Task item
Copy the data below word for word, from the line containing "Identify the location" down to the line containing "release-date-title: Release date is", both of those lines included. Leave out the pictures.

====================

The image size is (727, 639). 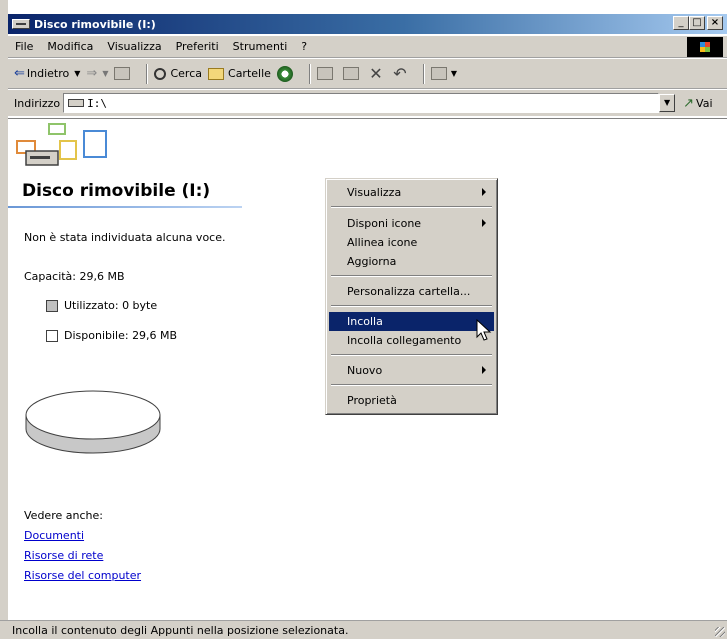 What do you see at coordinates (404, 340) in the screenshot?
I see `menu-item-label: Incolla collegamento` at bounding box center [404, 340].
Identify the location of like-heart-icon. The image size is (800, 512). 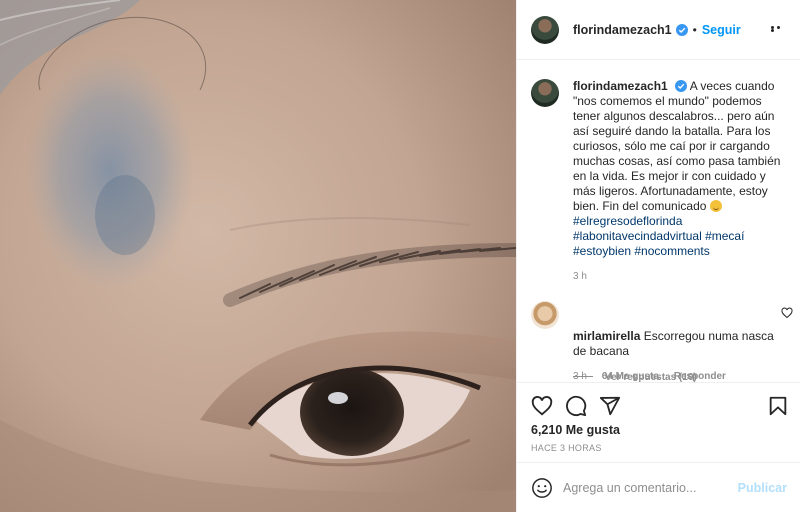
(542, 406).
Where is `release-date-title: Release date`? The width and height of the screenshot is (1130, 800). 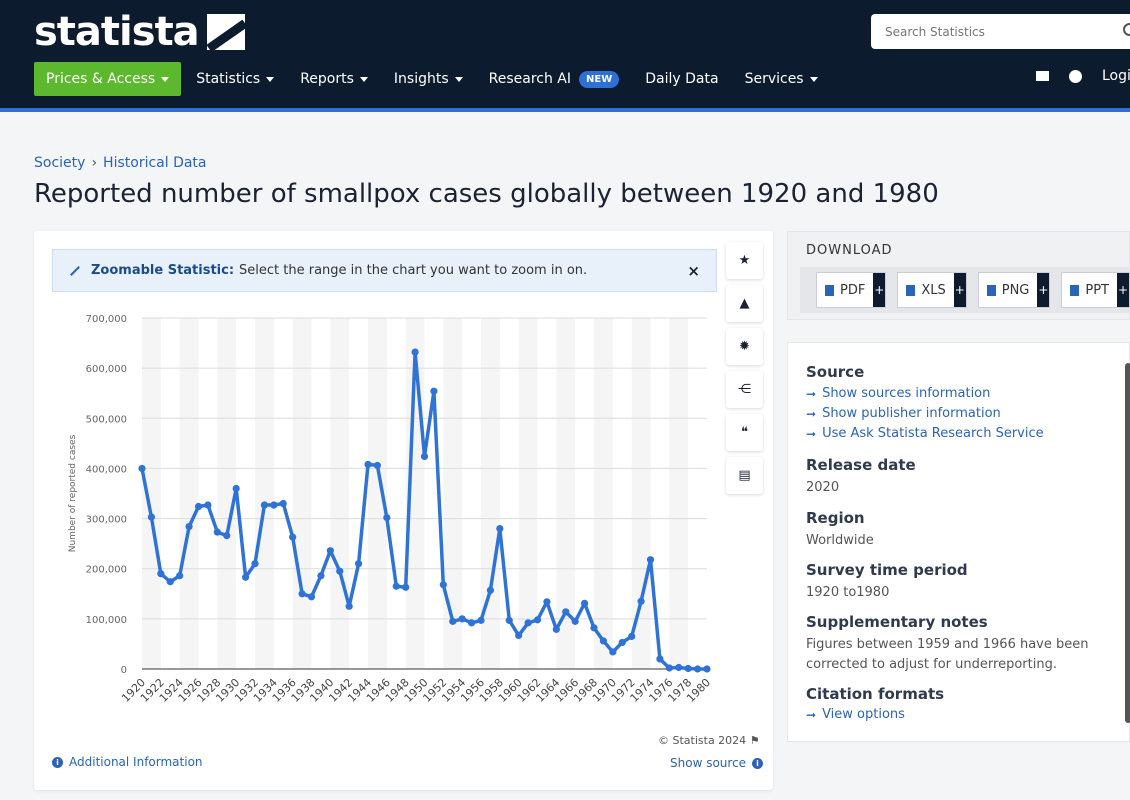
release-date-title: Release date is located at coordinates (861, 465).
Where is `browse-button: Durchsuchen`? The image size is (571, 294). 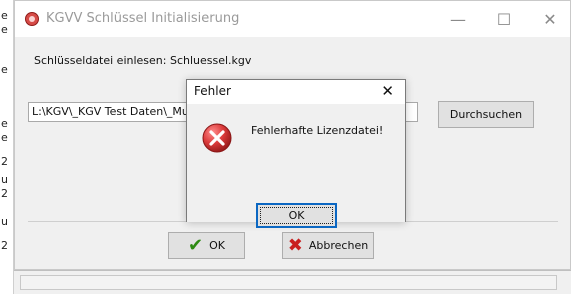 browse-button: Durchsuchen is located at coordinates (486, 114).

====================

Your response
Identify the location of like-heart-icon. The image size is (800, 512). 
(542, 406).
Where is `release-date-title: Release date`? The width and height of the screenshot is (1130, 800). 
release-date-title: Release date is located at coordinates (861, 465).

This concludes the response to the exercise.